§ **TASK STATEMENT**
From the line containing "1270x952 pixels." to the last line of the listing, both included, copy every line exactly and drop the pictures.
*** Opening of MATERIAL PROVIDED ***
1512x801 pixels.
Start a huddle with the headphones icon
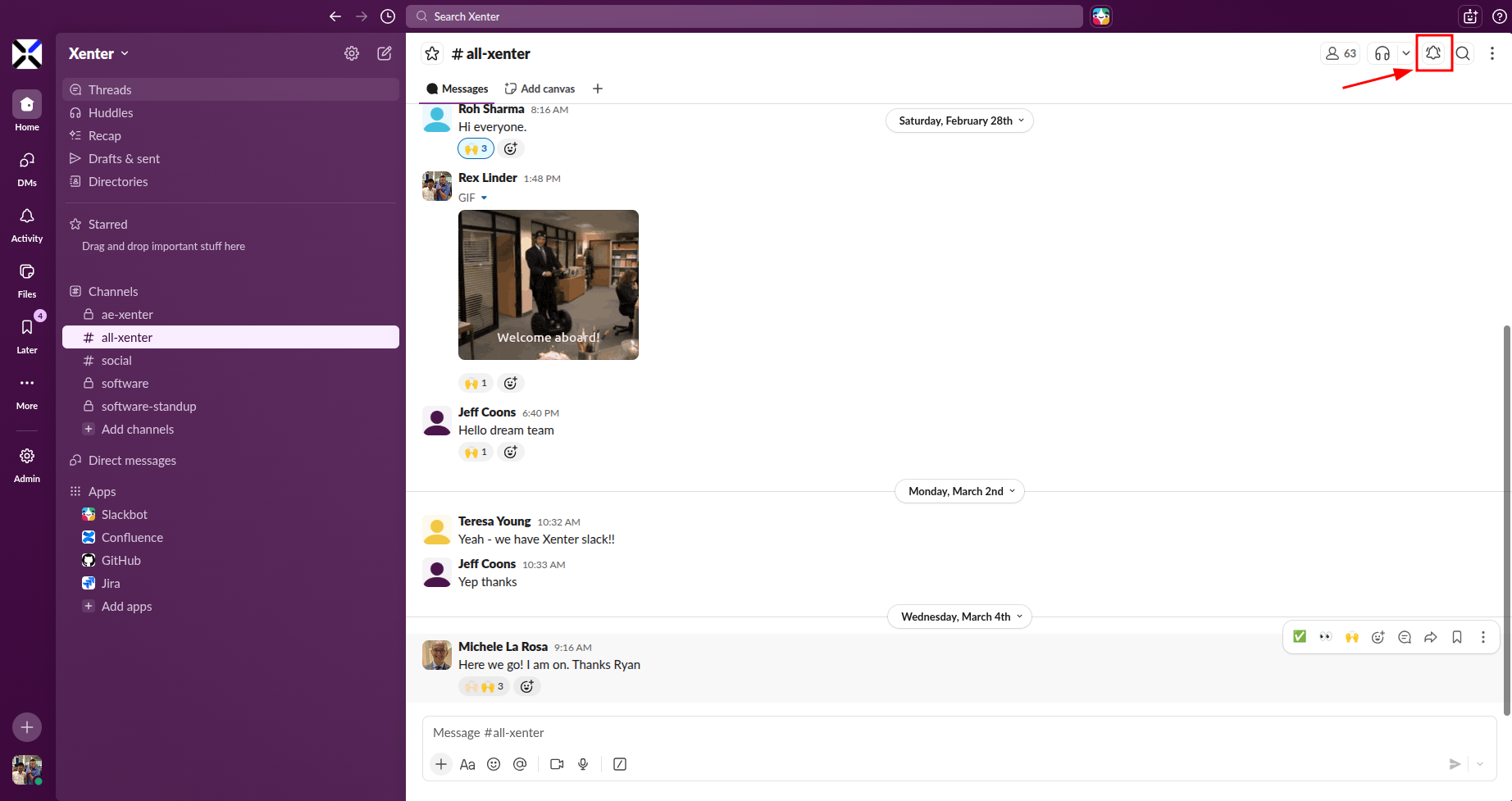(1382, 53)
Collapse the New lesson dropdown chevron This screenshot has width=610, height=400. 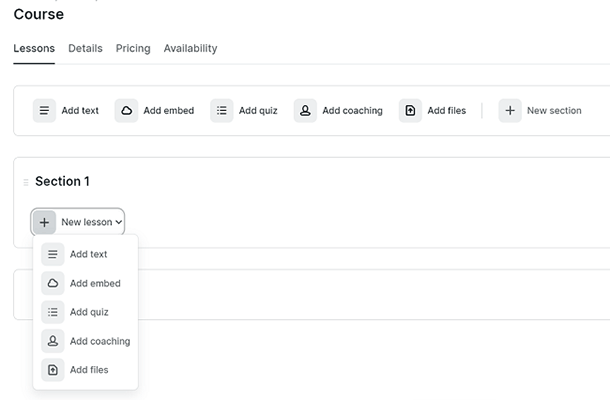(119, 222)
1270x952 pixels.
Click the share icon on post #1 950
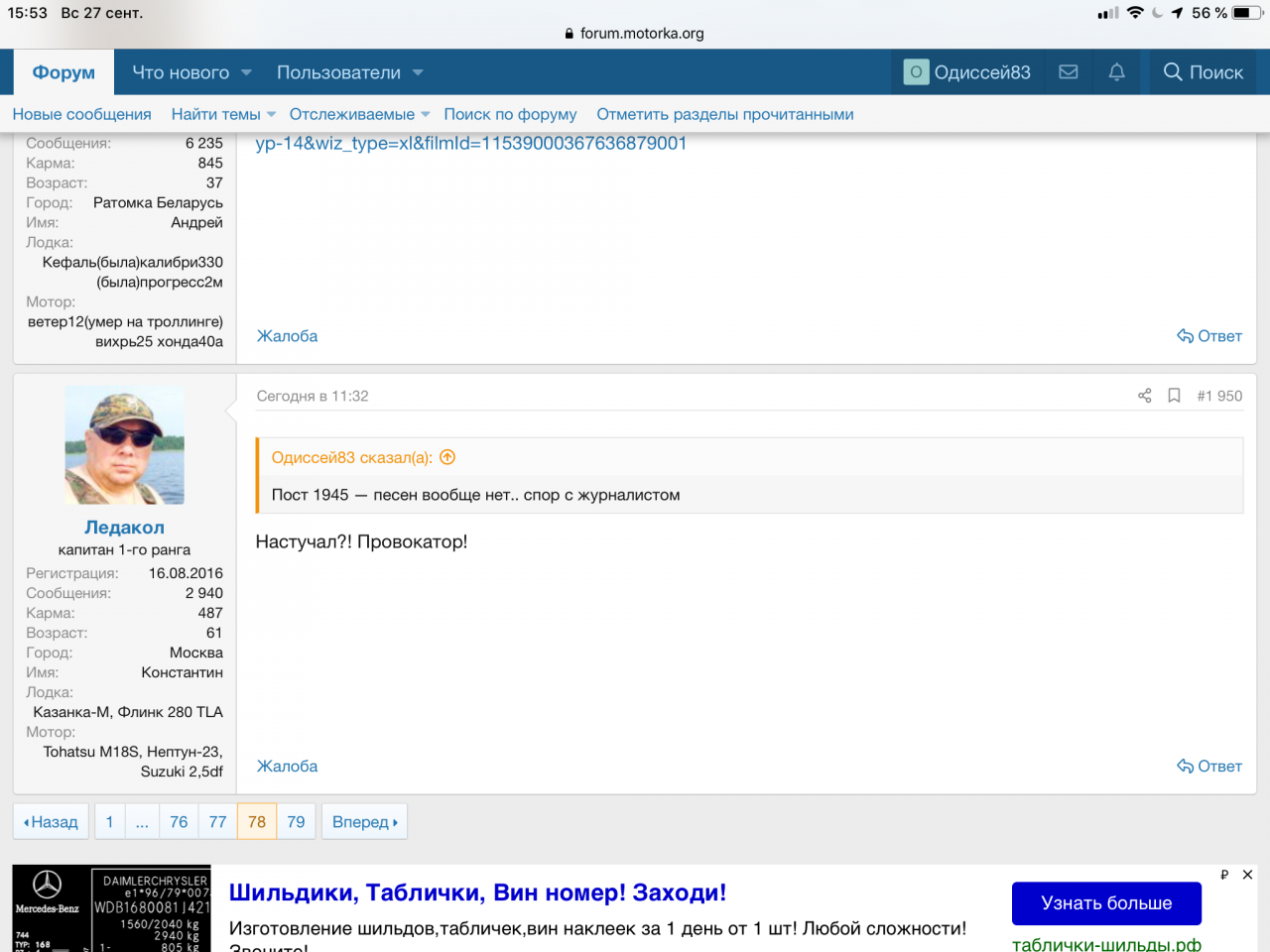tap(1144, 396)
*** Close of MATERIAL PROVIDED ***
§ **EXPECTED ANSWER**
1270x952 pixels.
Click the share icon on post #1 950
tap(1144, 396)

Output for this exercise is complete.